The root phene ‘increased root diameter’ can be induced by ethylene as such, i.e. even in systems without soil or pressure (Sarquis et al. 1991). Pandey et al. (2021) recently concluded from their study that ethylene acts as an early warning signal for roots to avoid compacted soil and that the mechanism is related to altered gas diffusion in the rhizosphere. Hence the questions arise whether ethylene is also the signalling substance in our systems, and which mechanisms may result in increased ethylene concentrations in the rhizosphere. Root-soil contact (Schmidt et al. 2012), bulk density gradients in the rhizosphere (Phalempin et al. 2021) as well as gas diffusion per se differ between sand and loam due to differences in porosity and soil water content.

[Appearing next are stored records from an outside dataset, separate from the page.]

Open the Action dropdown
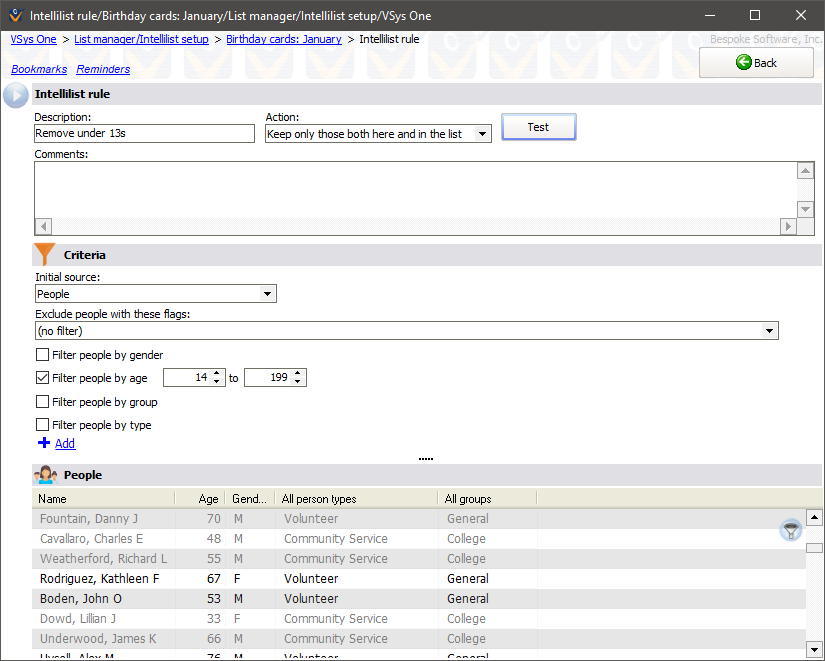coord(481,133)
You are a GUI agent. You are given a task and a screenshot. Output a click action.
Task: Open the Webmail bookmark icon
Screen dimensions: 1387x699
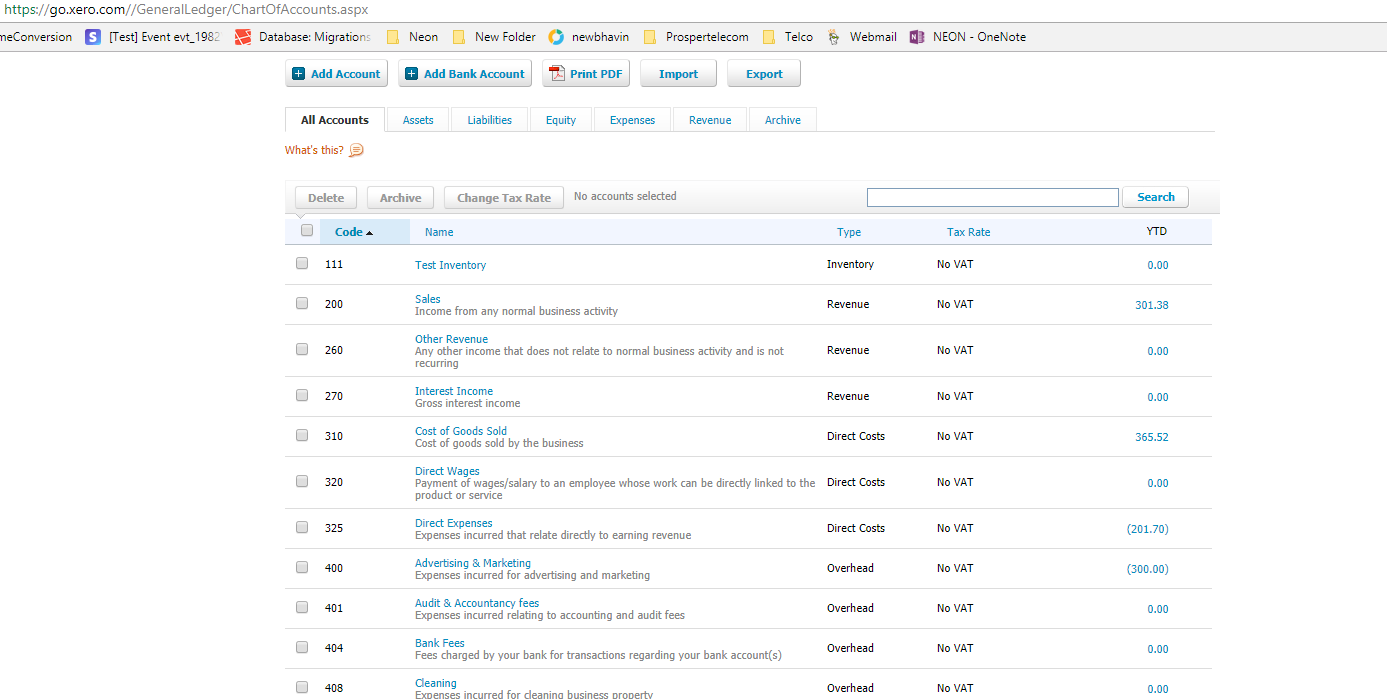point(833,36)
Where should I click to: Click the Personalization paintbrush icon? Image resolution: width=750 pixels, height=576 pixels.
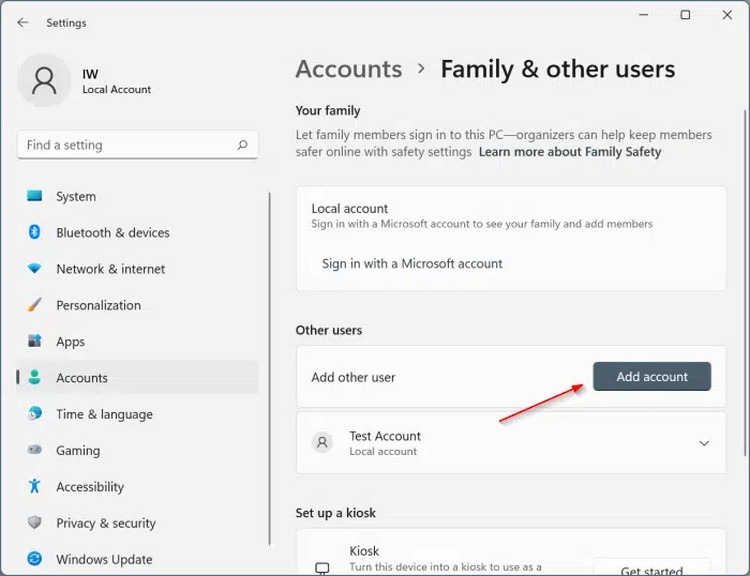point(35,305)
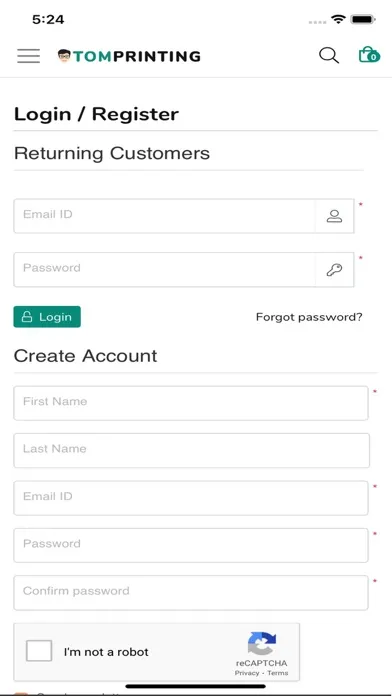Tap the Wi-Fi status icon
Image resolution: width=392 pixels, height=696 pixels.
click(338, 19)
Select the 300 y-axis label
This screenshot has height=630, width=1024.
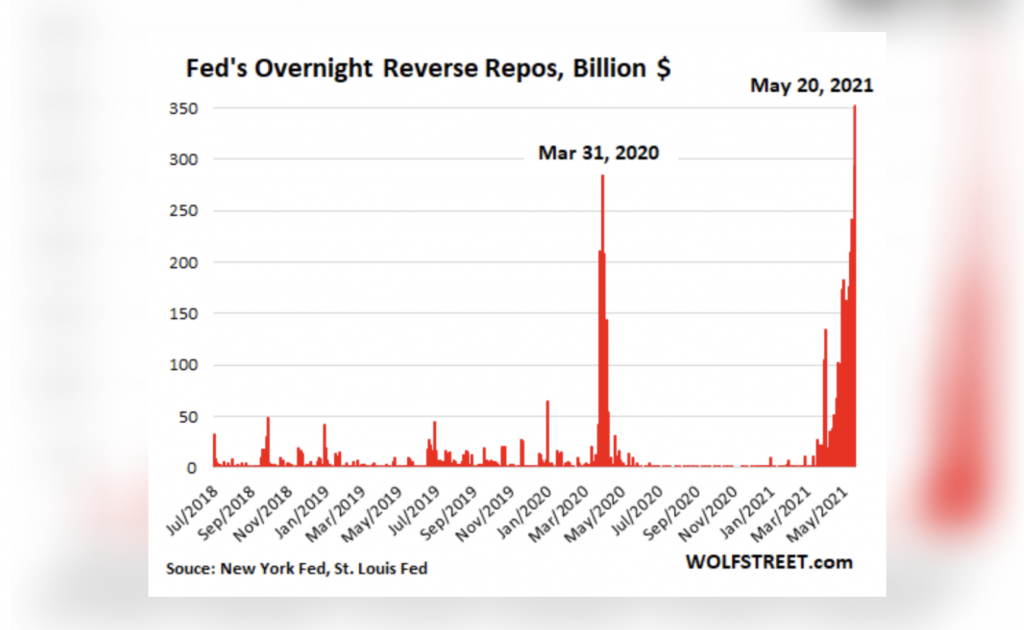[187, 159]
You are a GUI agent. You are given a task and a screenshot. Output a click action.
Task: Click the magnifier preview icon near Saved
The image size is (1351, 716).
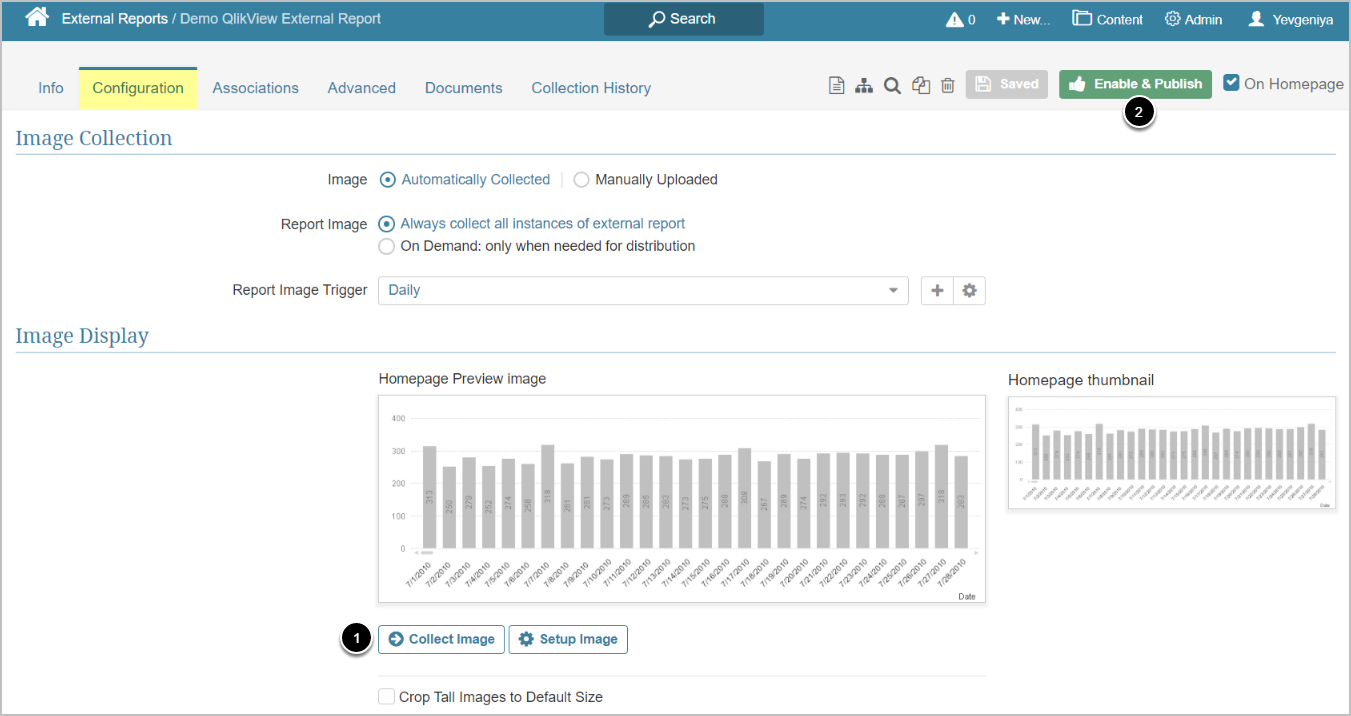(892, 85)
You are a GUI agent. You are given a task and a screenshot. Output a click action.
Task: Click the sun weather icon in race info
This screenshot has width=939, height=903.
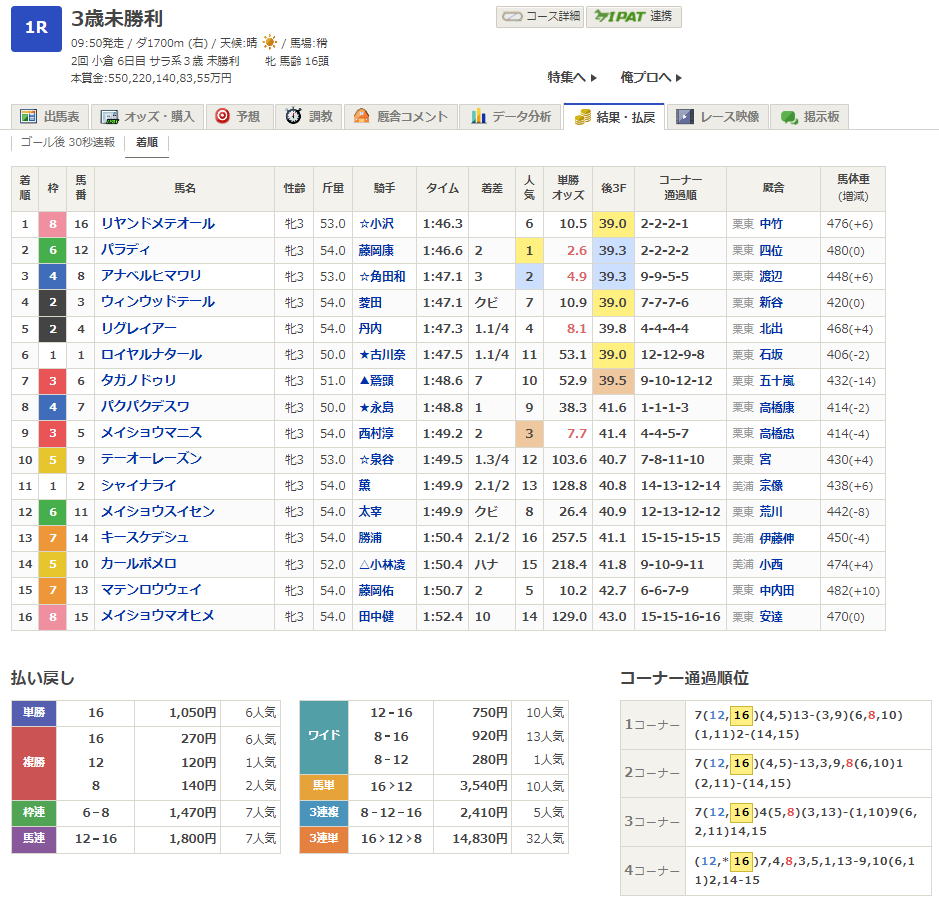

Sensing of contact has been demonstrated for root tips (Massa and Gilroy 2003), and is very likely related to root cap-dependent ethylene emission (Dreyer and Edelmann 2018). Sensing of contact points along the root surface could thus also be related to ethylene production and or distribution and release. Hence, as an alternative to differences in ethylene diffusion between substrates, we suggest that ethylene production might be triggered specifically in sand related to sensing of contact. The role of hairs in this respect is unclear. They might be involved in sensing contact, but they have also been reported to respond to increased ethylene concentrations, i.e. increased root hair length and numbers (Feng et al. 2017).

Conclusion and outlook

Genotypes differed in shoot growth with differences being larger in loam than sand in line with hypothesis 1 (Fig. 11). For the early growth stages, as long as topsoil was moist, exploitation strategy related to the presence of hairs might have been successful to tap the applied fertilizer. For later growth stages, as drought developed, roots had to explore the entire soil volume in particular for sand, being overall low in plant available nutrients. Root architecture was shaped primarily by the need to access nutrients with increasing drought progressively altering the volume which could be successfully explored for nutrients. Obviously exploitation strategy related to hairs ranked second under these conditions, in particular in sand. This explains the high root length density in sand associated with high root to shoot ratio. The larger root diameter in sand than in loam, which was also observed in twin laboratory experiments under well-water conditions for early growth stages was not related to the differences in mechanical resistance between substrates. We hypothesize that this is a general phenomenon in coarse textured substrates related to the need of optimising root-soil contact. The underlying mechanisms should be explored in future dedicated experiments. Higher root length density along with larger root diameters resulted in higher carbon input in sand than in loam. The impact of altered carbon budgets on microbial community composition and microbial activity as well as soil structure formation and stability is under investigation.